Debra Watkins, founder of the Greene Scholars Program and California Alliance of African American Educators (CAAAE) stated, "The CAAAE established the Dr. Frank S. Greene Scholars Program eleven years ago to increase the success rate of students of African ancestry who major in STEM course work, and to increase the number of students who choose careers in science, technology, engineering, and math fields. Nearly 28 percent of our Scholars graduate from college within four years with STEM-concentrated degrees.  That is nearly three times the national average for African American students."  Watkins concluded, "It is always thrilling to see dozens of our students enthusiastically engaged in presentations about their science fair projects and to realize that the spark generated there might lead to some future scientists!"

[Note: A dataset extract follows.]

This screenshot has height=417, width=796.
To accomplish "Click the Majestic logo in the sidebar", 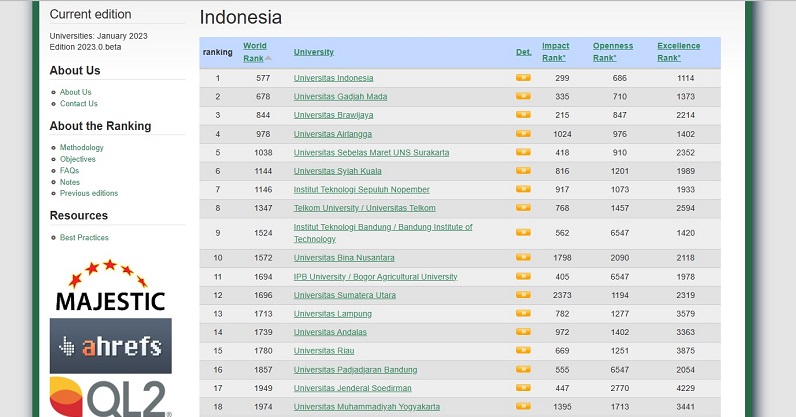I will pos(110,287).
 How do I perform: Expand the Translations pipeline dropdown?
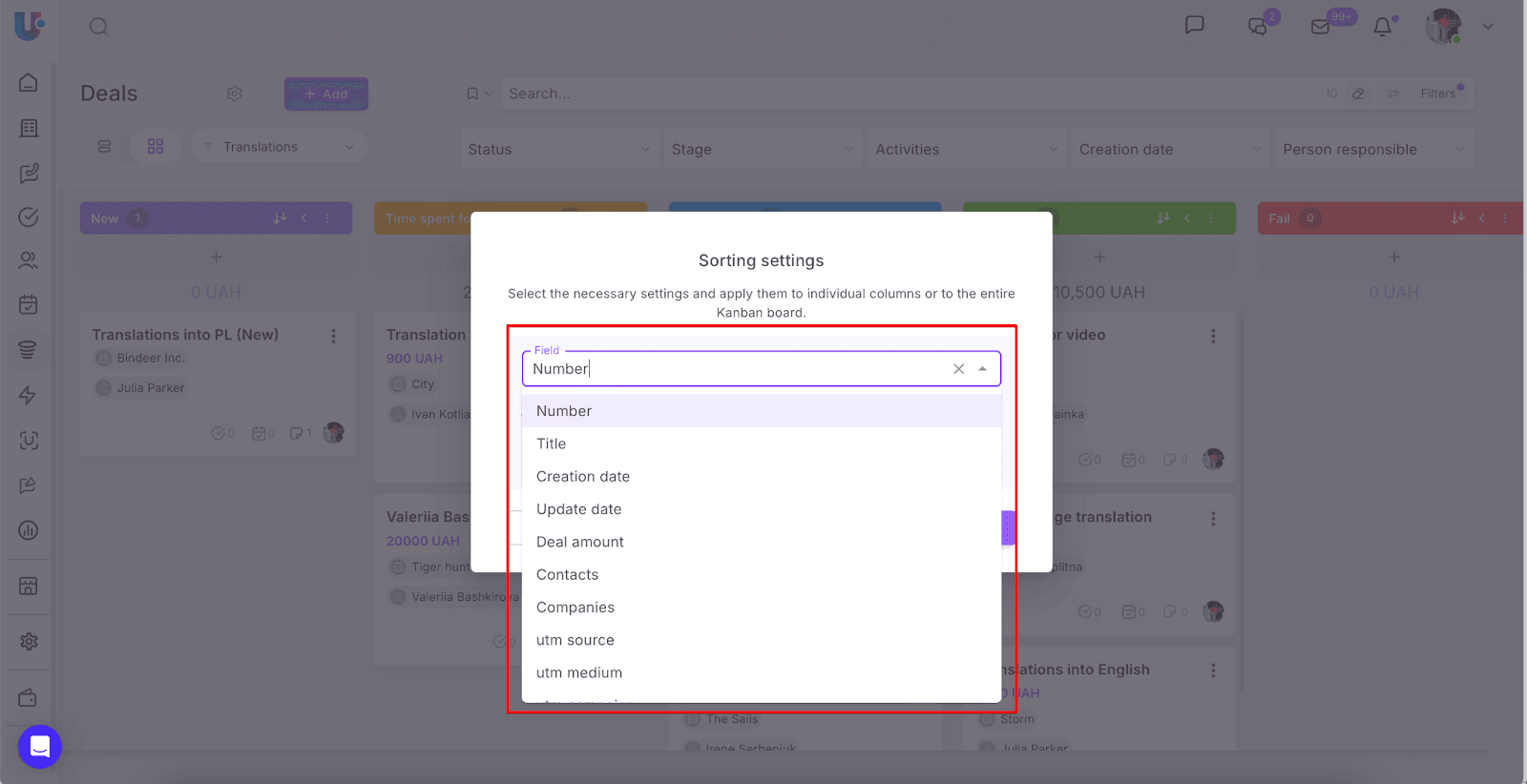(279, 147)
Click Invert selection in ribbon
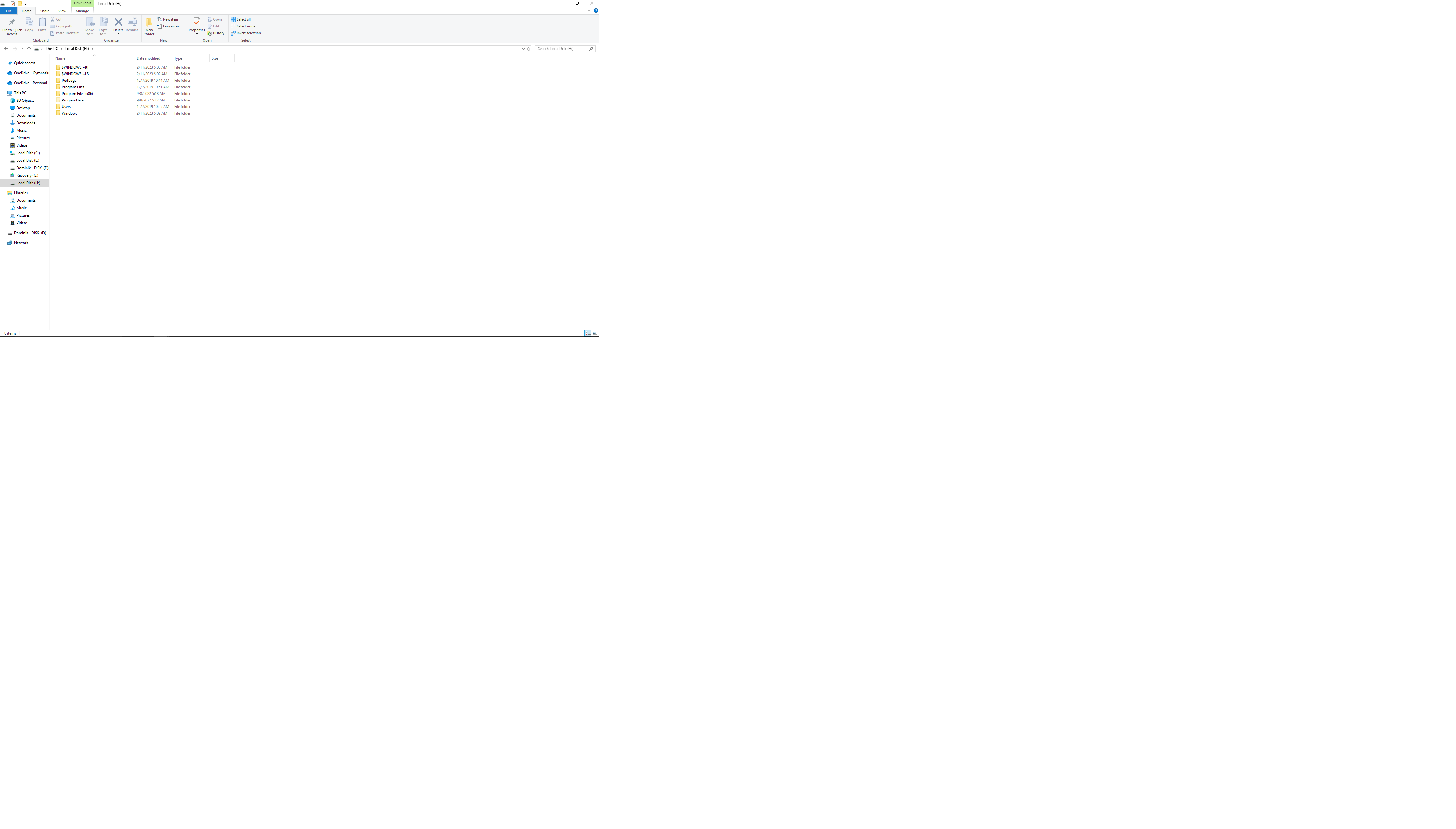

About the Greene Scholars Program Science Fair:

Strict adherence to scientific methodology and experimental design is required for all projects. Each scholar is required to perform experiments and/or comparative product testing with variables; no demonstration or pure research projects are accepted. Scholars explore numerous periodicals, library books, journals, Internet sources and industry professionals in order to gain a clear and in-depth understanding of the chosen experiment and must provide bibliography references. Scholars are required to create a project abstract, research plan and tri-fold science fair board to effectively communicate their findings to a panel of judges who possess STEM and other professional backgrounds.